After a photo from his medical yearbook revealed two students dressed in both black face and a Ku Klux Klan robe, Northam admitted he was one of the students and apologized.
Both parties urged that he step down, but he refused saying he would work to win back the people’s trust.
After convening with friends and family, Northam retracted his statement the next day saying he wasn’t actually in the photo.
But the governor added that he has worn blackface but on a different occasion for a party in 1984.
Not many people were sympathetic when the news first broke, but Northam owned up to his mistakes and that in itself was admirable.
But now the governor has lost any sympathy he might have had after repealing his previous apology.

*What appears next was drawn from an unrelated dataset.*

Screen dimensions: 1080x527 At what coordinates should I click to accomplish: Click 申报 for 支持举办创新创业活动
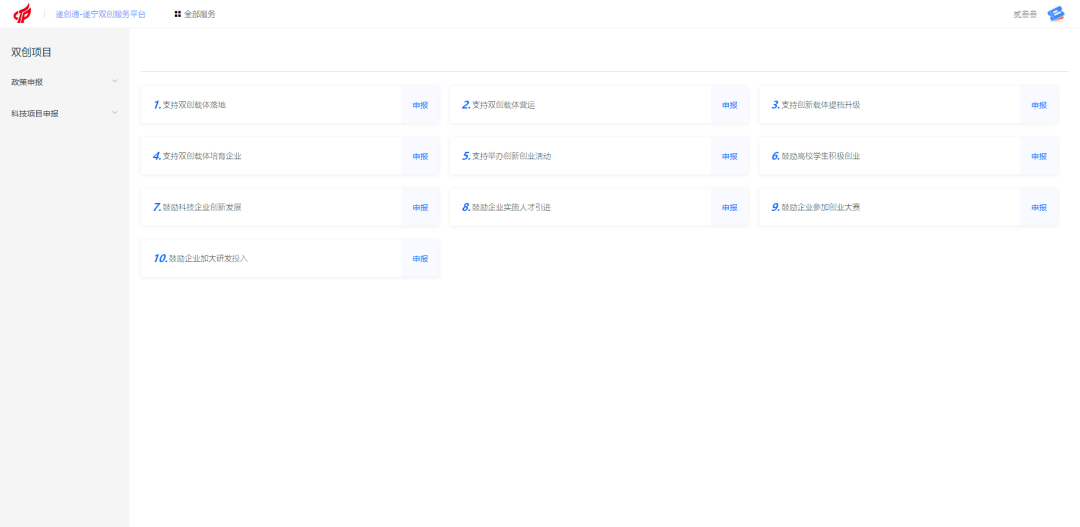pos(730,156)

Northam’s past actions were inexcusable, but had he not gone back on his original apology, perhaps he could have garnered more support for his case.
This narrative isn’t something new in the media, especially with celebrities. An old tweet written in ignorance could smear their reputation in the current social climate.
But Northam isn’t exactly a celebrity, but as a politician, he should be held to a different degree because he is representing the state of Virginia and the Democratic party.
Celebrities have more wiggle room because their actions don’t reflect badly except mostly on themselves.
This justifies the demand for Northam’s resignation from both parties. His refusal to resign makes everyone look bad, his state, his party and even his country. Northam needs to realize how this might reflect on others in his sphere.
Northam is not doing himself any favors by flip-flopping the narrative. The confusion in the story takes away his legitimacy in an already tricky situation.
Those in the Virginia government have condemned Northam’s actions and asked that he resign so that the state can move on from the events.
However, if Northam were to resign, his successor is amid a scandal of his own. Lt. Gov. Justin Fairfax was accused of sexual misconduct, which he has denied.
Next in line after Fairfax is Attorney General Mark Herring who has confessed he also has done blackface in the past.
That means three out of the four next in line for Virginia governor have an active scandal, which leaves the fate of the position uncertain.
Politicians have to take into consideration the impact of their past actions, especially when their constituents and political party don’t think an apology is enough.
With Northam standing his ground, it is unlikely the bipartisan pressure will make him resign.
These events that transpired over the past week and a half has left the government in Virginia and the nation in a disarray about a scandal that only got more confusing as it has unraveled.
If resignations start happening, the fate of the Virginia governor’s seat would be up in the air. But for now, it looks as if Virginia can only hope to end up with the least rotten apple in the barrel.